Computer security quiz

18. Trojan Horse

A computer program that appears to have a useful function, but also has a hidden and potentially malicious function that evades security mechanisms, sometimes by exploiting legitimate authorizations of a system entity that invokes the program.

3. Cipher

A cryptographic algorithm for encryption and decryption

Spoofing

A fraudulent or malicious practice in which communication is sent from an unknown source disguised as a source known to the receiver.

9. Firewall

A logical or physical discontinuity in a network to prevent unauthorized access to data or resources.

Clickjacking

A malicious technique in which an attacker tricks a user into clicking on a button or link on another webpage while the user intended to click on the top level page. This is done using multiple transparent or opaque layers.

4. Client

A system entity that requests and uses a service provided by another system entity, called a "server." In some cases, the server may itself be a client of some other server.

7. Exposure

A threat action whereby sensitive data is directly released to an unauthorized entity.

1. Access Control

Access Control ensures that resources are only granted to those users who are entitled to them.

12. Activity monitors

Aim to prevent virus infection by monitoring for malicious activity on a system, and blocking that activity when possible.

8. Flooding

An attack that attempts to cause a failure in (especially, in the security of) a computer system or other data processing entity by providing more input than the entity can process properly.

Direct-access attack

An unauthorized user gaining physical access to a computer is most likely able to directly copy data from it. They may also compromise security by making operating system modifications, installing software worms, keyloggers, covert listening devices or using wireless mice.

Backdoor

Any secret method of bypassing normal authentication or security controls.

2. Basic Authentication

Basic Authentication is the simplest web-based authentication scheme that works by sending the username and password with each request.

Firewalls

By far the most common prevention systems from a network security perspective as they can (if properly configured) shield access to internal network services, and block certain kinds of attacks through packet filtering. Can be both hardware- or software-based.

5. Data Mining

Data Mining is a technique used to analyze existing information, usually with the intention of pursuing new avenues to pursue business.

Privilege escalation

Describes a situation where an attacker with some level of restricted access is able to, without authorization, elevate their privileges or access level.

Denial-of-service attack

Designed to make a machine or network resource unavailable to its intended users.
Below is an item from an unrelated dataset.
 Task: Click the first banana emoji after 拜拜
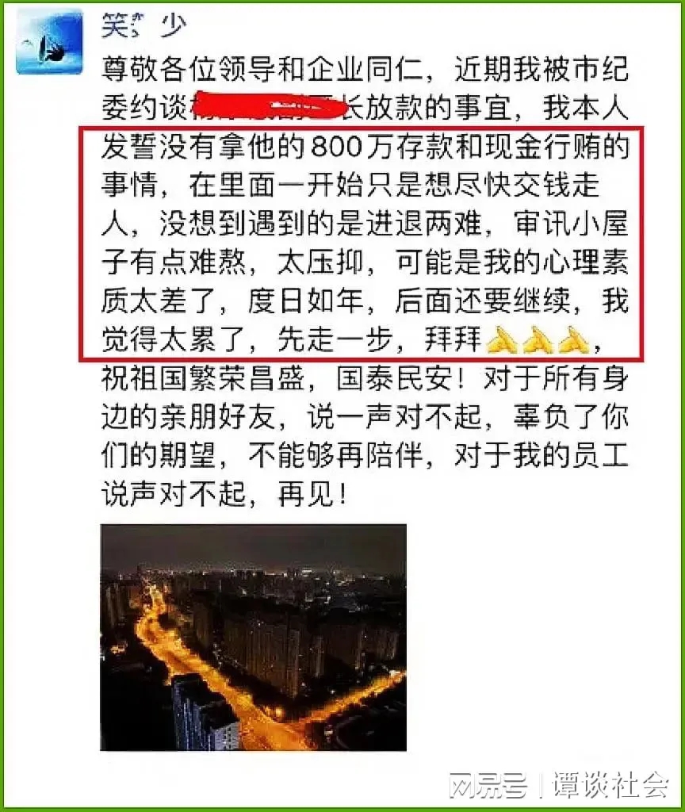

Attackers can deny service to individual victims, such as by deliberately entering a wrong password enough consecutive times to cause the victim account to be locked, or they may overload the capabilities of a machine or network and block all users at once.

19. Trust

Determines which permissions and what actions other systems or users can perform on remote machines.

6. Dumpster Diving

Dumpster Diving is obtaining passwords and corporate directories by searching through discarded media.

16. Overload

Hindrance of system operation by placing excess burden on the performance capabilities of a system component.

10. Integrity

Integrity is the need to ensure that information has not been changed accidentally or deliberately, and that it is accurate and complete.

Eavesdropping

The act of surreptitiously listening to a private conversation, typically between hosts on a network.

Phishing

The attempt to acquire sensitive information such as usernames, passwords, and credit card details directly from users. Typically carried out by email spoofing or instant messaging, and it often directs users to enter details at a fake website whose look and feel are almost identical to the legitimate one.

15. Information Warfare

The competition between offensive and defensive players over information resources.

17. Threat Assessment

The identification of types of threats that an organization might be exposed to.

14. Encapsulation

The inclusion of one data structure within another structure so that the first data structure is hidden for the time being.

13. Auditing

The information gathering and analysis of assets to ensure such things as policy compliance and security from vulnerabilities.

Social engineering

To convince a user to disclose secrets such as passwords, card numbers, etc. by, for example, impersonating a bank, a contractor, or a customer.

11. Access Matrix

Uses rows to represent subjects and columns to represent objects with privileges listed in each cell.

20. False Rejects

When an authentication system fails to recognize a valid user.